4. ALMOST DONE, STAY WITH ME
So, what’s the takeaway from this long, rambling, bullshit blog post, you might ask? Well it’s simply this: nothing of what was said here is actually in defense of the new Ghostbusters. Honestly, there’s really not much I can actually say to how this thing is even gonna turn out, but given the amount of boiled piss and congealed salt being heaped on this thing, my guess is its gonna turn out to be perfectly okay. Like seriously, I really like its gonna just be a fine movie, nothing great. Not better than the original, not offensively bad. Just meh. I mean, “just meh” has basically been my reaction to everything I’ve seen of it thus far.

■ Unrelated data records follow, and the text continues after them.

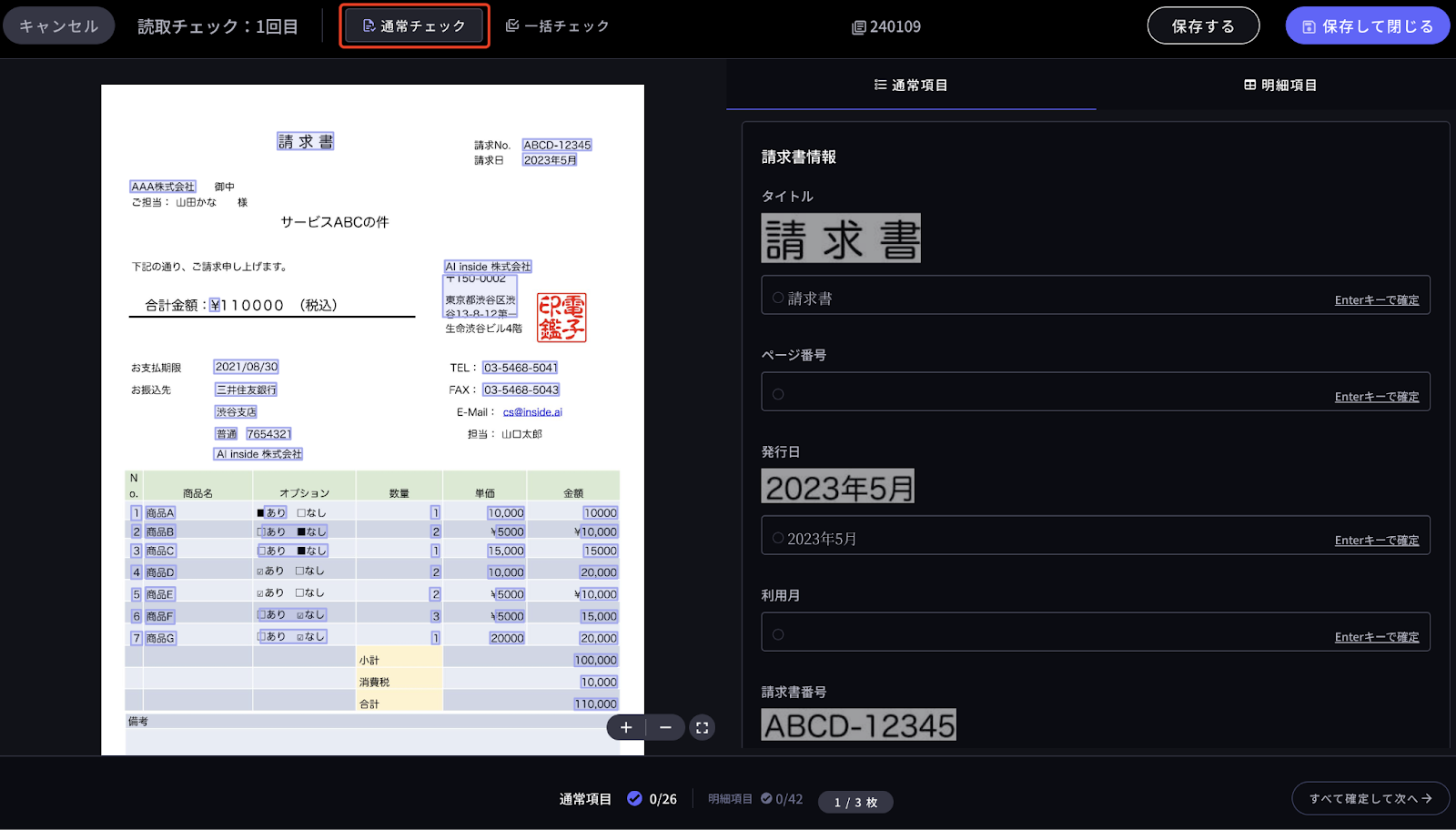Screen dimensions: 1456x830
Task: Select the empty radio in 利用月 field
Action: [777, 633]
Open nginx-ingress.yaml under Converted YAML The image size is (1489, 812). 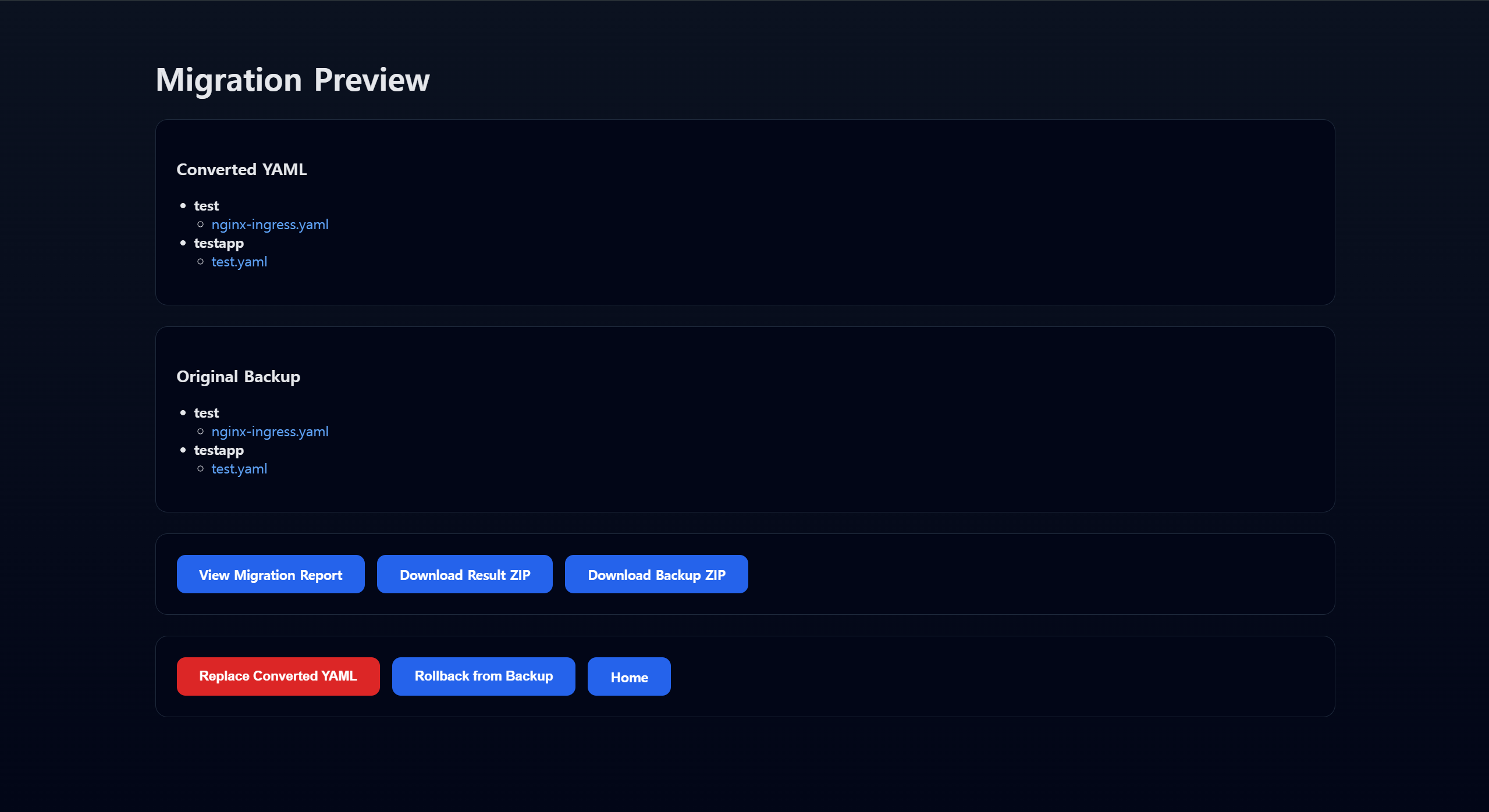tap(269, 225)
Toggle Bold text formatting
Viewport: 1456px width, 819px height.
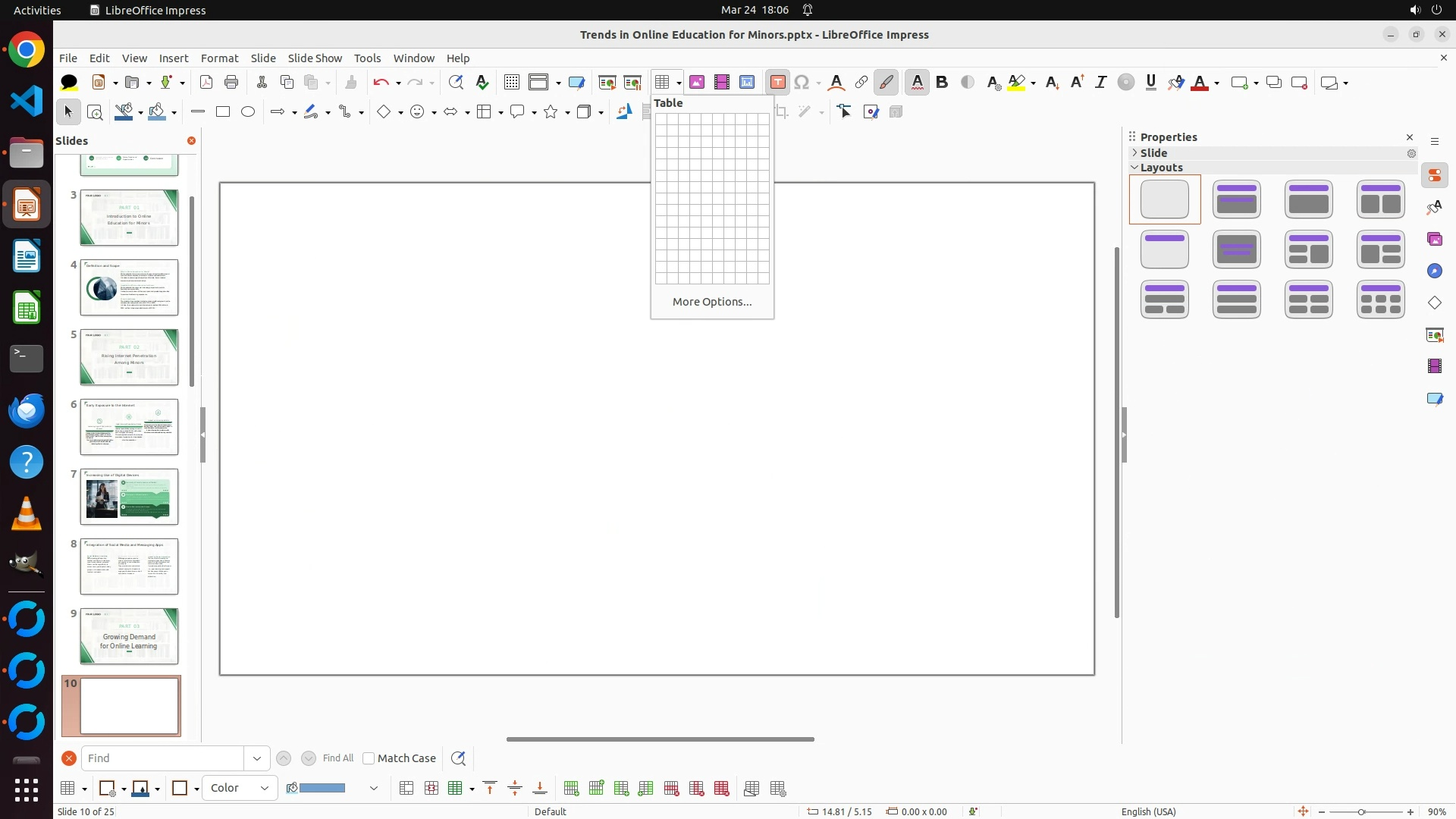[x=942, y=83]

But you know what will be great? When the shit storm all these online piss babies created results in this thing being massively, massively successful. Because really, it’s a perfect storm of elements: a fresh take on an old film, boldly leading the progressive charge against a vile and toxic male-dominated rebellion seemingly couched in increasing archaic and repulsive sexist ideas that aim to keep comedy as an exclusive little boy’s club. I think people will rally around this thing and sing its praises just to spite all this rage, just to render to all pointless, impotent, and moot (as if it weren’t already), and as it rightly deserves to be.
And what’s more, you can count me in on the Spite Express. I am all-in on this movie being a hit. I’m gonna be there opening day, purchasing my ticket and gleefully thinking about all grand tidal waves of tears the will wash over the Internets when the box office numbers come through. Its gonna be great.
But hey guys, if its any consolation, I have actually received a hot tip that, in direct response to this outrage, there will be an additional post-credits stinger on the new Ghostbusters that will consist of Bill Murray furiously masturbating to completion and jazzing all over the camera lens.
Which I know is all I ever wanted from a Ghostbusters movie.